La Monarchie et la Classe ouvrière, par GEORGES VALOIS. — Un volume de x‑392 pages in-12, à 3 fr. 50 ; Nouvelle Librairie Nationale, 85, rue de Rennes, Paris.
De même que, pour
les politiciens socialistes, le parti unifié et la C.G.T. sont
les deux jambes ou les deux bras (images consacrées) dont la
classe ouvrière doit se servir pour s’émanciper, de
même, pour M. Georges Valois, la C.G.T. n’est qu’une doublure
de l’Action française : « la double action,
dit-il, de négation et d’affirmation que poursuit l’Action
française dans sa propagande intellectuelle et politique, la
Confédération générale du Travail la
répète dans son action économique ».
Son livre est le résultat d’une enquête entreprise
« pour discuter avec les intéressés les
raisons, les préjugés, les préventions qu’ils
entretiennent contre la Monarchie et pour établir que ces
préventions, ces préjugés et ces raisons ne leur
sont pas imposés par l’intérêt ouvrier et
s’opposent aux progrès de l’organisation ouvrière ».
À vrai dire,
l’enquête de M. Valois fut plutôt maigre en résultats,
et les réponses qu’il obtint de quelques « militants
ou théoriciens syndicalistes » n’occupent guère
qu’une cinquantaine de pages parmi les quelques quatre cents que
compte ce volume. Celui-ci est bien une oeuvre personnelle de M.
Valois dont la thèse, un peu simpliste, ne réclamait
peut-être pas un tel développement. En voici
l’argument :
L’avènement du
régime républicain a été marqué
par la suppression des anciennes corporations qui étaient
l’équivalent des syndicats actuels. Si ceux-ci ont pu
renaître, grâce à la force ouvrière qui les
a imposés aux gouvernants de la République, le régime
républicain est néanmoins un obstacle à
l’accomplissement de leur besogne propre, qui est la défense
des intérêts économiques de la classe ouvrière.

*Données enregistrées*.
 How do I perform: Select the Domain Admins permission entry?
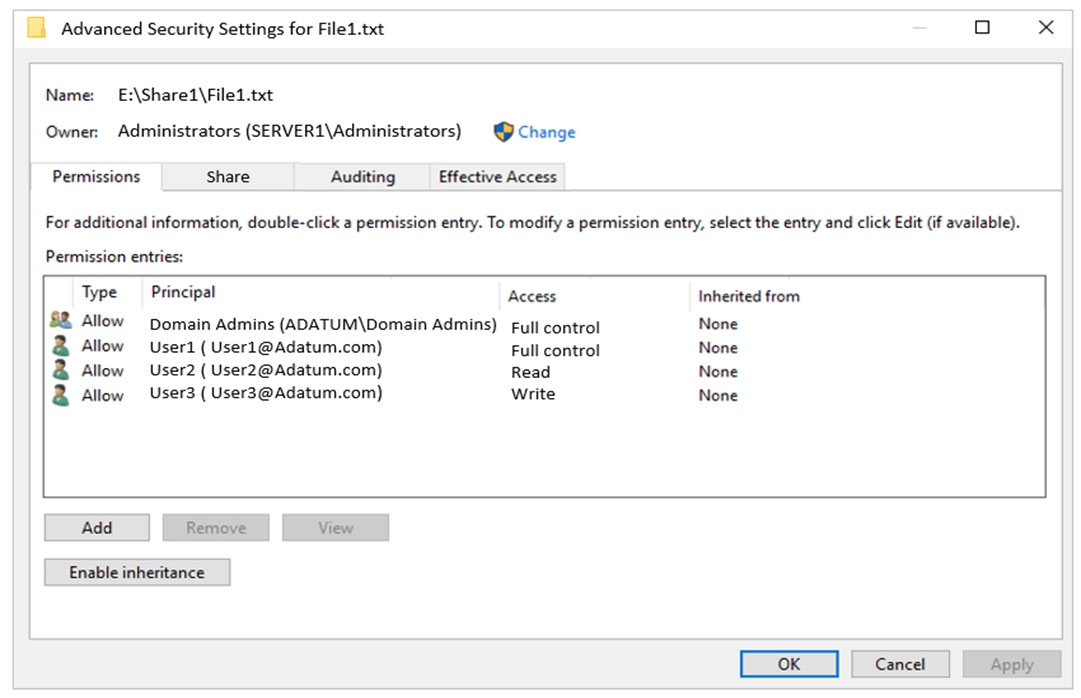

*Consignes de l'exercice*.
A) Traduisez en anglais cette phrase du texte sélectionné : « Celui-ci est bien une oeuvre personnelle de M. Valois dont la thèse, un peu simpliste, ne réclamait peut-être pas un tel développement. »
B) Recopiez à l'identique le passage du texte sélectionné situé entre « La Monarchie et la » et « de Rennes, Paris. », ces deux segments compris.

*Réponses par tâche*.
A) This is indeed a personal work by Mr. Valois, whose thesis, somewhat simplistic, perhaps did not call for such an extensive treatment.

B)
La Monarchie et la Classe ouvrière, par GEORGES VALOIS. — Un volume de x‑392 pages in-12, à 3 fr. 50 ; Nouvelle Librairie Nationale, 85, rue de Rennes, Paris.